Reincarnated into Two BodiesReincarnated into Two Bodies
Chapitre 31

Chapitre 31

Chapitre 31/20016%~13 min de lecture2 580 mots

Le monde n'est pas aussi noir et blanc que les instructeurs chevaliers voudraient vous le faire croire. C'est un fouillis de gris où l'équité n'existe pas.

Une fois que j'ai réalisé cette vérité à mes dépens, j'ai jeté mon heaume, tournant le dos à la vie de chevalier pour de bon.

Dans le monde extérieur, où la survie était le seul code nécessaire, les choses avaient beaucoup plus de sens.

Il faut prouver sa force.

Il faut prouver sa valeur.

Ce n'est qu'alors qu'on peut prouver ce qu'on mérite.

Fini les conneries de titres et de privilèges.

Durant les premières années de ma vie libre, j'ai rejoint une bande de mercenaires.

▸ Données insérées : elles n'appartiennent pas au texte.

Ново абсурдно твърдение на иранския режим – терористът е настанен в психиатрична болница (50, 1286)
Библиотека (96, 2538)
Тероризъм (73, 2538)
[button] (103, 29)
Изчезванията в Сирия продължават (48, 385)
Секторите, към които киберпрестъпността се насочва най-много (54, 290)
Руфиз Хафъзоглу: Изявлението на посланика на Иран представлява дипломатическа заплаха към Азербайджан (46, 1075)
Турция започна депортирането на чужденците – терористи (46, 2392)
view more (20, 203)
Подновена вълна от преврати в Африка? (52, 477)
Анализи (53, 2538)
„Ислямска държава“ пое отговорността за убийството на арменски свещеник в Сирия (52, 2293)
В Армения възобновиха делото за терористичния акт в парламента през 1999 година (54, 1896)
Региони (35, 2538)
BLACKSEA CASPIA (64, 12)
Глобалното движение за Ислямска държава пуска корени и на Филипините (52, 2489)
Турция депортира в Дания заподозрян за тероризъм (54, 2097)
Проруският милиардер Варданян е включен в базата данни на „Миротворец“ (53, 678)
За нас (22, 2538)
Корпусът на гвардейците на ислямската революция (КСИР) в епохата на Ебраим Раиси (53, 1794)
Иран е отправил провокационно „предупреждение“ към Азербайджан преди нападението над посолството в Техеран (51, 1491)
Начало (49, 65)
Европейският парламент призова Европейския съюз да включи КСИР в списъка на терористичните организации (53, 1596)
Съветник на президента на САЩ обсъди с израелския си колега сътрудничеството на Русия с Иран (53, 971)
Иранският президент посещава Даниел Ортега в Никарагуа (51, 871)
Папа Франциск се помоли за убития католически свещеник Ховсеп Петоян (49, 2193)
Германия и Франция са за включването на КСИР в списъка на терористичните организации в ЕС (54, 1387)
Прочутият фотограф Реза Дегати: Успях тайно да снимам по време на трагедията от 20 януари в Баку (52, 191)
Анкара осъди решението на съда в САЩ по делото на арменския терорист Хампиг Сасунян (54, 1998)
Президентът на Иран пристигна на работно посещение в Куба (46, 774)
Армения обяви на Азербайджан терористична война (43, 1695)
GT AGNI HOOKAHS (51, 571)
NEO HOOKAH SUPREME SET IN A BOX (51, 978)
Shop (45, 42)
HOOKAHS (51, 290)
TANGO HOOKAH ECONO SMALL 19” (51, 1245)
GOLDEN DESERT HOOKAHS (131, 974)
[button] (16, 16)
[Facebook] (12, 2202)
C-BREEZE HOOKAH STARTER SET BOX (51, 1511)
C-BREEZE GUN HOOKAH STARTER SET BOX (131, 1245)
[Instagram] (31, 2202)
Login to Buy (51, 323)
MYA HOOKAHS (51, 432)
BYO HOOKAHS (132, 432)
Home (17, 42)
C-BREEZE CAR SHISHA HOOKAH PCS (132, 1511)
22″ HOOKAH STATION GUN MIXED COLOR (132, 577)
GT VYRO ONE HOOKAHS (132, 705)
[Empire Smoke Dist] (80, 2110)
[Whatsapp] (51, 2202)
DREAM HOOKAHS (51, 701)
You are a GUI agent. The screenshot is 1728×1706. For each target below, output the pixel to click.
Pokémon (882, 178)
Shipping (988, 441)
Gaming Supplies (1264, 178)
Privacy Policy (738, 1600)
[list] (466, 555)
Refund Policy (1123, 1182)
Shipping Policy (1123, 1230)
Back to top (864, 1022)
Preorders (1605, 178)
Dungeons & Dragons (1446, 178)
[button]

C'était une joyeuse bande de garnements, mais des camarades qui valaient le coup.

J'ai pu me battre pour des objectifs en lesquels je croyais vraiment. Pour l'argent. Pour la survie.

Mais ces jours n'ont pas duré longtemps.

Un jour, nous avons accepté un contrat d'un noble louche pour chasser de rares bois d'un certain animal dans un certain endroit. La chasse au trophée était un boulot qu'on prenait souvent, c'est généralement facile et ça paie bien, donc le groupe a traité cette demande comme n'importe quelle autre.

Mais on avait été gravement mal informés sur le lieu cible, le mont Kama.

Une créature abominable y vivait, protégeant les bêtes des lieux comme si c'étaient ses animaux de compagnie. Si je dois décrire son apparence, c'était un géant, une masse de chair pulsante qui marchait.

Pourtant, elle avait deux vrilles ressemblant à des bras et deux ressemblant à des jambes. Elle marchait comme si elle se croyait humaine.

La simple vue de sa silhouette suffisait à glacer d'effroi tout le monde.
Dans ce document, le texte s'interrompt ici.